**Article:**
%%
[Numpy-discussion] automatic differentiation with PyAutoDiff

Thu Jun 14 16:49:25 EDT 2012

On Thu, Jun 14, 2012 at 4:22 PM, srean <srean.list at gmail.com> wrote:
>>
>> For example, I wrote a library routine for doing log-linear
>> regression. Doing this required computing the derivative of the
>> likelihood function, which was a huge nitpicky hassle; took me a few
>> hours to work out and debug. But it's still just 10 lines of Python
>> code that I needed to figure out once and they're done forever, now.
>> I'd have been perfectly happy if I could have gotten those ten lines
>> by asking a random unreleased library I pulled off github, which
>> depended on heavy libraries like Theano and relied on a mostly
>> untested emulator for some particular version of the CPython VM. But
>> I'd be less happy to ask everyone who uses my code to install that
>> library as well, just so I could avoid having to spend a few hours
>> doing math. This isn't a criticism or your library or anything, it's
>> just that I'm always going to be reluctant to rely on an automatic
>> differentiation tool that takes arbitrary code as input, because it
>> almost certainly cannot be made fully robust. So it'd be nice to have
>> the option to stick a human in the loop.
>
> Log-linears are by definition too simple a model to appreciate
> auto-differentiation. Try computing the Hessian by hand  on a modestly
> sized multilayer neural network and you will start seeing the
> advantages. Or say computing the Hessian of a large graphical model.
> But I do have my own reservations about auto-diff. Until we have the
> smart enough compiler that does common subexpression elimination, and
> in fact even then, hand written differentiation code will often turn
> out to be more efficient. Terms cancel out (subtraction or division),
> terms factorize, terms can be arranged into an efficient Horner's
> scheme. It will take a very smart symbolic manipulation of the parse
> tree to get all that.
>

You're right - there is definitely a difference between a correct
gradient and a gradient is both correct and fast to compute.
%%
**Problems:**
1 > Rewrite the passage of the mailing-list post on automatic differentiation from "Thu Jun 14 16:49:25" to "done forever, now.", substituting "loss function" for "likelihood function".
2 > Continue the mailing-list post on automatic differentiation from its last sentence.

**Data block:**
%%
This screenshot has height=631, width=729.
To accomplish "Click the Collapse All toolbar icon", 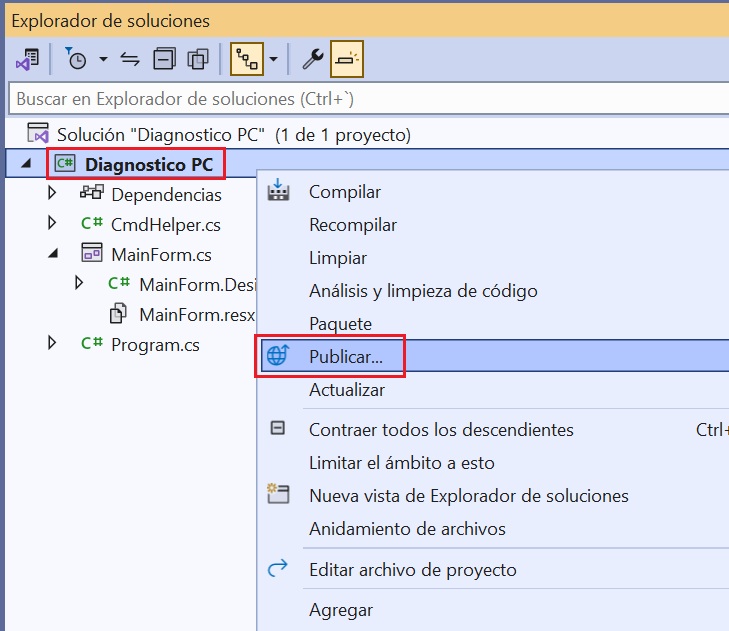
%%
**Task responses:**
1 >
Thu Jun 14 16:49:25 EDT 2012

On Thu, Jun 14, 2012 at 4:22 PM, srean <srean.list at gmail.com> wrote:
>>
>> For example, I wrote a library routine for doing log-linear
>> regression. Doing this required computing the derivative of the
>> loss function, which was a huge nitpicky hassle; took me a few
>> hours to work out and debug. But it's still just 10 lines of Python
>> code that I needed to figure out once and they're done forever, now.

2 >
The current quick implementation of pyautodiff is naive in this
regard.  However, it is delegating the heavy lifting to Theano. Theano
performs the sort of optimization-oriented tree manipulations you're
talking about, and Theano contributors have been tweaking them for a
few years now. They aren't always perfect but they are often pretty
good. In fact, I would go as far as saying that they are often
*better* than what you might do by hand if you don't sit down for a
long time and tune the hell out of your computation.

>  So places where I really need to optimize the derivative code, I
> would still do it by hand and delegate it to an AD system when the
> size gets unwieldy. In theory a good compromise is to let the AD churn
> out the code and then hand optimize it. But here readable output
> indeed does help.
>
>
> As far as correctness of the computed derivative is concerned,
> computing the dot product between the gradient of a function and the
> secant computed numerically from the function does guard against gross
> errors. If i remember correctly the scipy module on optimization
> already has a function to do such sanity checks. Of course it cannot
> guarantee correctness, but usually goes a long way.
>
> -- srean

True, even approximating a gradient by finite differences is a subtle
thing if you want to get the most precision per time spent. Another
thing I was wondering about was periodically re-running the original
bytecode on inputs to make sure that the derived bytecode produces the
same answer (!). Those two sanity checks would detect the two most
scary errors to my mind as a user:
a) that autodiff got the original function wrong
b) that autodiff is mis-computing a gradient.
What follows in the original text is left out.